Xylit verhindert, dass kariesverursachende Bakterien – sogenannter Streptococcus mutans – in schädigende Säuren umgewandelt und Plaquebakterien sich an die Zahnoberfläche anheften können. So fördert Xylit aktiv die Gesundheit von Zahn und Zahnschmelz.
Xylit fördert die Speichelbildung und trägt dazu bei, zahnschädigende Säuren zu neutralisieren.

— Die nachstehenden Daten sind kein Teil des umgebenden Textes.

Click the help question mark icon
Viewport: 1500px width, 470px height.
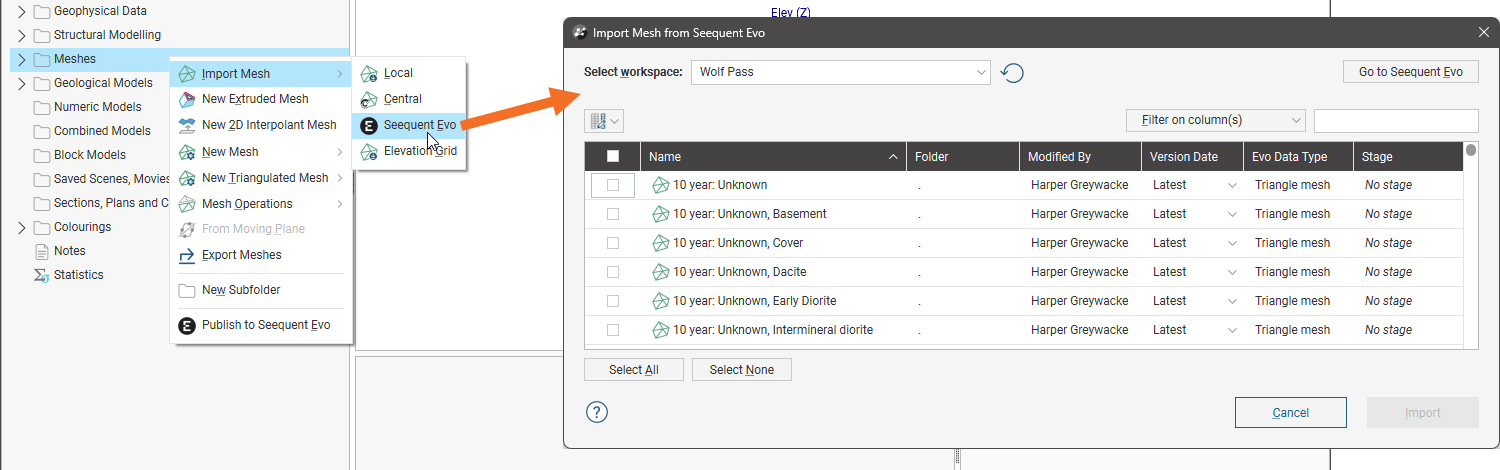(x=597, y=412)
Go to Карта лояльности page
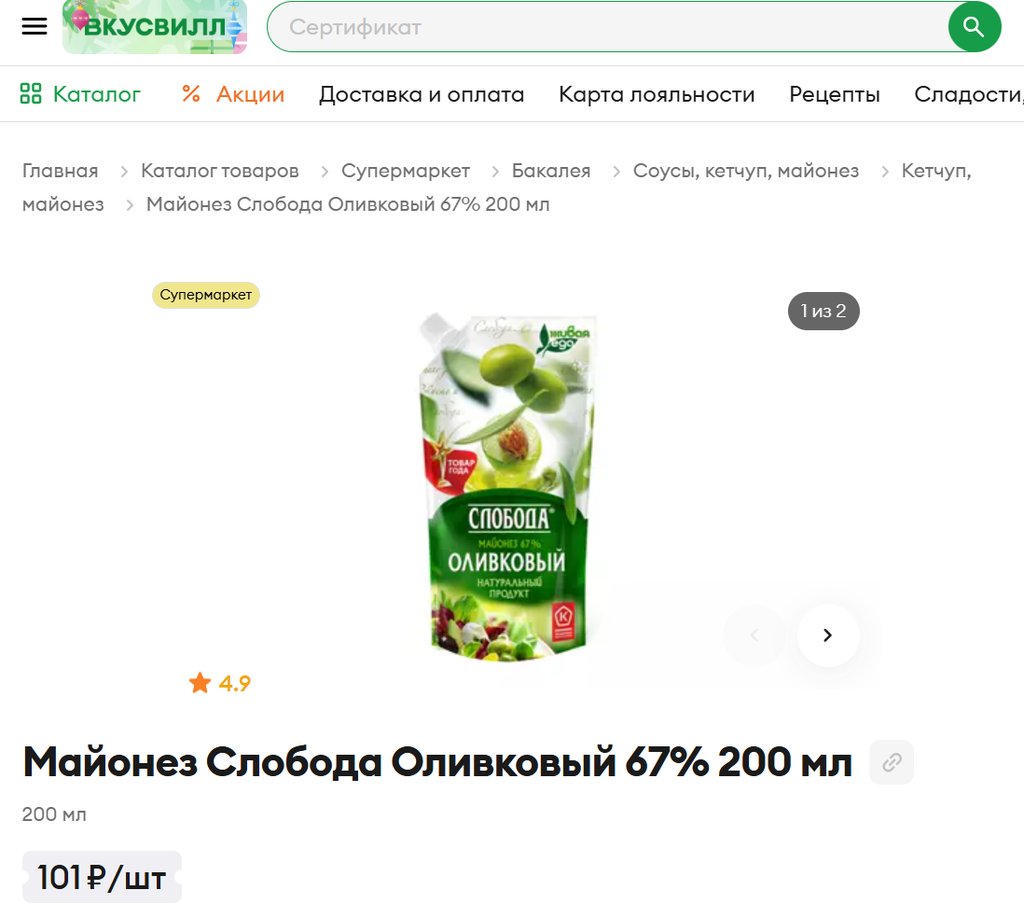This screenshot has width=1024, height=904. (656, 94)
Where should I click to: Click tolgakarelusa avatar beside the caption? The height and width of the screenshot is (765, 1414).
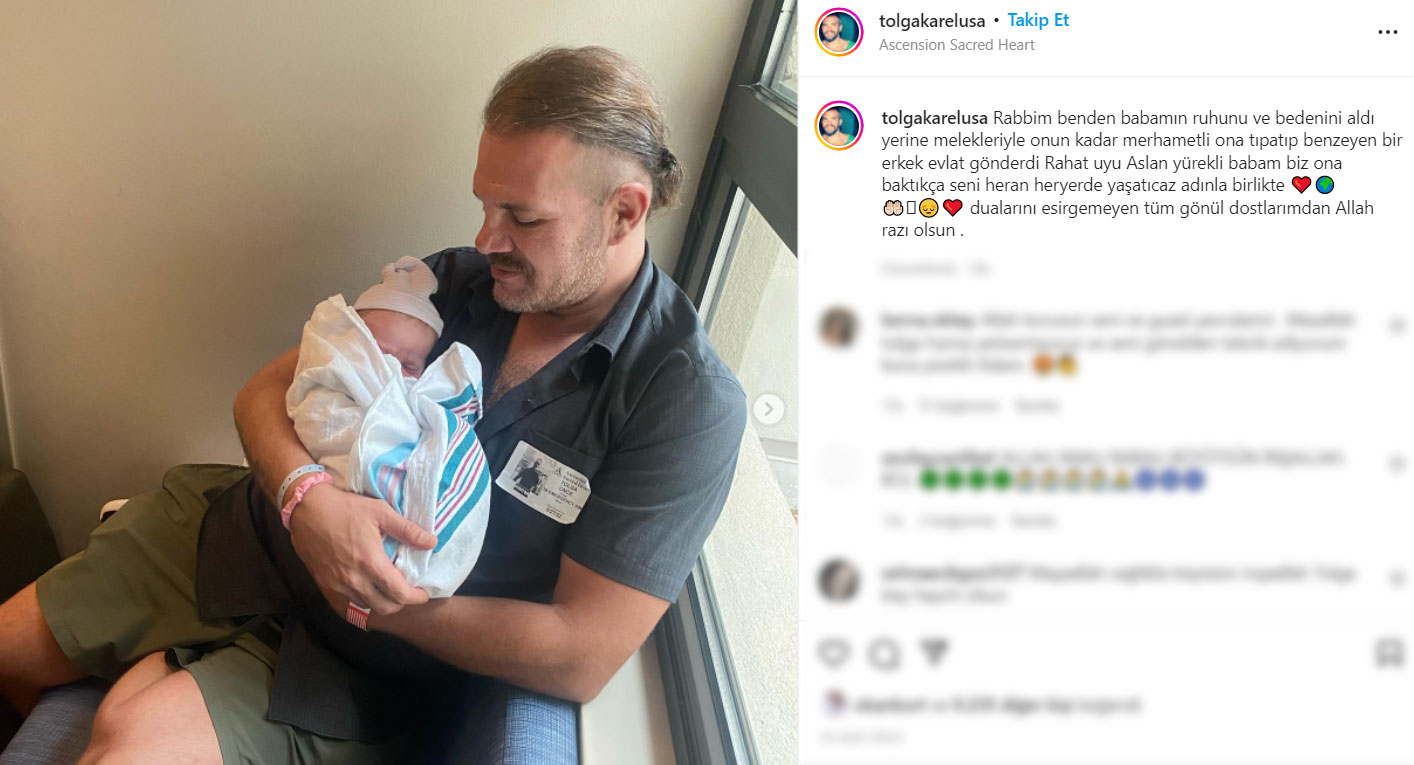click(839, 125)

Xylit – süß wie Zucker, aber zahnfreundlich
Xylit schmeckt fast noch süßer als Zucker und wird als Zuckeraustauschstoff bezeichnet. Der natürliche Zuckeralkohol Xylit findet sich in Gemüsearten wie Blumenkohl, in Obstsorten wie Himbeeren, Pflaumen und Erdbeeren sowie in der Rinde der Birke. Dass Xylit-Pulver als Zuckerersatz Karies vorbeugen kann, ist bereits seit den 70er Jahren bekannt.
Xylit kann beim Backen und Kochen herkömmlichen Zucker ersetzen. Dabei muss man aber aufpassen: zu viel Xylit kann zu Durchfall führen.
Generell raten wir, nicht zu süß zu essen und zu trinken.